Table 1 Bacterial identification results from 60 urine samples based on culture and NGS of 16S-23S rRNA region.

Blood stream infections

Among the 23 positive blood culture samples, conventional culture methods and the NGS of the 16S-23S rRNA region approach produced the same identifications for 20 samples (Table 2). For 3 samples (BC11, 19 and 22) identification of bacterial organisms to the species level was improved by the NGS-based method. In case of sample BC11 conventional culture methods were only able to identify the microorganism to the genus level of Bacteroides. In the other two samples, the contigs representing Streptococcus lutetiensis (BC19) and Bacteroides dorei (BC22) showed 99.9% (4283/4284) and 100% (4433/4433) sequence homology, respectively, during BLAST analysis of the 16S-23S rRNA region. Only a 16S rRNA sequence for Streptococcus infantis was available in the GenBank database showing 95.4% (1413/1481) similarity and for Bacteroides vulgatus the whole 16S-23S rRNA region shared only 96.5% (4286/4443) similarity to the obtained contig sequence.

Table 2 Bacterial identification results from 23 positive blood culture bottles based on culture and NGS of 16S-23S rRNA region.

Orthopedic infections

Of the 21 clinical samples of orthopedic patients 18 were found to be culture negative and three samples were not cultured. In 5 samples (KM2, KM7, KM12, KM16 and KM20) the NGS-based method was able to detect only eukaryotic DNA and in 2 samples (KM8 and KM10) it yielded non-interpretable results most likely because of template degradation. In the remaining 14 samples the number of microorganisms detected in the orthopedic samples ranged from 1 to 3 different genera/species (Table 3). The only exception was sample KM9 in which 11 different genera/species were found. In our study, orthopedic samples had a low amount of starting material, so they were especially prone to be swamped by the contaminating DNA and result in misleading results. All negative controls contained Pseudomonas fluorescens. In a single negative control, Propionibacterium acnes was also found. Therefore, in orthopedic samples P. fluorescens (present in KM11 and KM19) and P. acnes (KM1, KM5, KM9, KM11, KM13, KM14, KM18 and KM19) were regarded as contamination introduced during sample preparation. Moreover, several bacterial genera previously reported as contamination of DNA extraction kits, PCR and other laboratory reagents were absent in all negative controls but present at orthopedic samples, including Acinetobacter, Bacillus, Chryseobacterium, Enhydrobacter, Paracoccus, Psychrobacter and Undibacterium 10. These bacteria can also be potentially considered as contaminations of the 16–23S rRNA NGS process introduced during sample processing.
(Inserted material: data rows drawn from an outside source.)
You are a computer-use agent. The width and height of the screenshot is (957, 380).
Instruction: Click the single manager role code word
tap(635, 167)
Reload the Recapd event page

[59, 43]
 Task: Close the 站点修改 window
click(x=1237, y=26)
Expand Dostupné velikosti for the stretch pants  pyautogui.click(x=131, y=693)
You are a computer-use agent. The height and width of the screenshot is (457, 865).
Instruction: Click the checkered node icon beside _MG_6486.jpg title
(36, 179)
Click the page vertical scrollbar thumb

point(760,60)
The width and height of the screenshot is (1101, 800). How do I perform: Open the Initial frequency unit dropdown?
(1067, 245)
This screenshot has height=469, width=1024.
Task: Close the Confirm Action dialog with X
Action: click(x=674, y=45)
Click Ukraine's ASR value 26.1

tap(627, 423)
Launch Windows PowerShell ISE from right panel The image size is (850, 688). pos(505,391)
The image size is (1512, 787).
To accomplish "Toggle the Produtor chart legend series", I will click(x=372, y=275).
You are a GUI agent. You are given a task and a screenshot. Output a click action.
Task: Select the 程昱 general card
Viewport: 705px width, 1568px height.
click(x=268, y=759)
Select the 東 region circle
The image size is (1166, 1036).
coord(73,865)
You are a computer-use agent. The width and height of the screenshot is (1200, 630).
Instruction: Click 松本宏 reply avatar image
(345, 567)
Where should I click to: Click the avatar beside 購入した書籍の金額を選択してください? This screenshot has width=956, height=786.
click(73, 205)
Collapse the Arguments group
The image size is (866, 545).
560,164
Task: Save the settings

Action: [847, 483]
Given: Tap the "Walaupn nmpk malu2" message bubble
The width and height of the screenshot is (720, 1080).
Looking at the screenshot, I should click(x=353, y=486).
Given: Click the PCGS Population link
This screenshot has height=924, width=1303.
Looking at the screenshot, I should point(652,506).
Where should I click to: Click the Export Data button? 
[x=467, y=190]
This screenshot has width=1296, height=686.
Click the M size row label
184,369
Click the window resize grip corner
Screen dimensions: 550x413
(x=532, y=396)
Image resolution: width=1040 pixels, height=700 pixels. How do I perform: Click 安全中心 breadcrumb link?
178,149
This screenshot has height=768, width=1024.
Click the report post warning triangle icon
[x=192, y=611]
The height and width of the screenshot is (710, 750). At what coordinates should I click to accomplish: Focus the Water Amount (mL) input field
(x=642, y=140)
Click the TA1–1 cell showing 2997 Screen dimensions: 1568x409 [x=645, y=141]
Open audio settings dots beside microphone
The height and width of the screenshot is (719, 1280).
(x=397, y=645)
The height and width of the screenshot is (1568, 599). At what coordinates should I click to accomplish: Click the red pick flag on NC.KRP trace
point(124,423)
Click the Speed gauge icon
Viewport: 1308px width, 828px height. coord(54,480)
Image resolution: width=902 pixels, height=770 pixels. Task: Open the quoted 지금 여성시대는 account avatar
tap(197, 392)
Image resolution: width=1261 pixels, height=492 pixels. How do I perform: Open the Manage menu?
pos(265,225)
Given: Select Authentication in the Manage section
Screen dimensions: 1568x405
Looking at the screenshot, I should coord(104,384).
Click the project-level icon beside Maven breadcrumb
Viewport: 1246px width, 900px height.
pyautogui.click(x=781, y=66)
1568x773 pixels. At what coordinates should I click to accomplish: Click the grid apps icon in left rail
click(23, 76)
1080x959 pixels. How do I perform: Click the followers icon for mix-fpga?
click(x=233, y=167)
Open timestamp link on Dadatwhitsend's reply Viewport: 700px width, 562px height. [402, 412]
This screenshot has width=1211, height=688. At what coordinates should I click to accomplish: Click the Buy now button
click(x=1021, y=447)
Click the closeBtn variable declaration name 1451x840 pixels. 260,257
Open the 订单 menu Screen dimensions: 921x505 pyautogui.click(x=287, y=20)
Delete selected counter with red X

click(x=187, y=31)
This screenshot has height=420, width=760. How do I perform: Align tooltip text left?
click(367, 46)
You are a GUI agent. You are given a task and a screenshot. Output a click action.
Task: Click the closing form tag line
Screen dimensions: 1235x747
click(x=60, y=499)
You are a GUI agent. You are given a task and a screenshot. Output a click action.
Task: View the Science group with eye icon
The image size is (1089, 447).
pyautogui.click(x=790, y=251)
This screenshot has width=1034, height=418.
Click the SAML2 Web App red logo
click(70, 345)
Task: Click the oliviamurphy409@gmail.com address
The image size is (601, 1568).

Table 3 Bacterial identification results from 21 clinical orthopedic samples based on culture and NGS of 16S-23S rRNA region.

Reproducibility

To assess the reproducibility of the method based on NGS of the 16S-23S rRNA region, 6 urine samples were used: 2 samples with bacterial count level at 102 CFU/ml, single samples with bacterial count levels at 104 and 103 CFU/ml, and 2 samples with bacterial count level at ≥ 105 CFU/ml (Table 4). The samples were analyzed in triplicate by 3 different operators, including independent PCR amplification, PCR product purification, and NGS library preparation. Subsequently, two independent MiSeq sequencing runs were conducted. The first replicate of each sample was sequenced in the first run, while the second and third replicate of the tested samples were sequenced in parallel in the second run. When an organism identified was represented by 5% or more reads in at least one replicate of a sample, this organism was always detected in its remaining two replicates (Table 4). The only exception was Undibacterium oligocarboniphilum, previously reported as a contaminant in DNA extraction kits, and in PCR and other laboratory reagents10. In the samples with bacterial count level at ≥105 CFU/ml, the method achieved 100% of reproducibility with respect to the bacterial composition. Moreover, in all replicates of a sample with a bacterial count level at ≥103 CFU/ml always the same organism was predominant and represented by 50.9–100% of reads.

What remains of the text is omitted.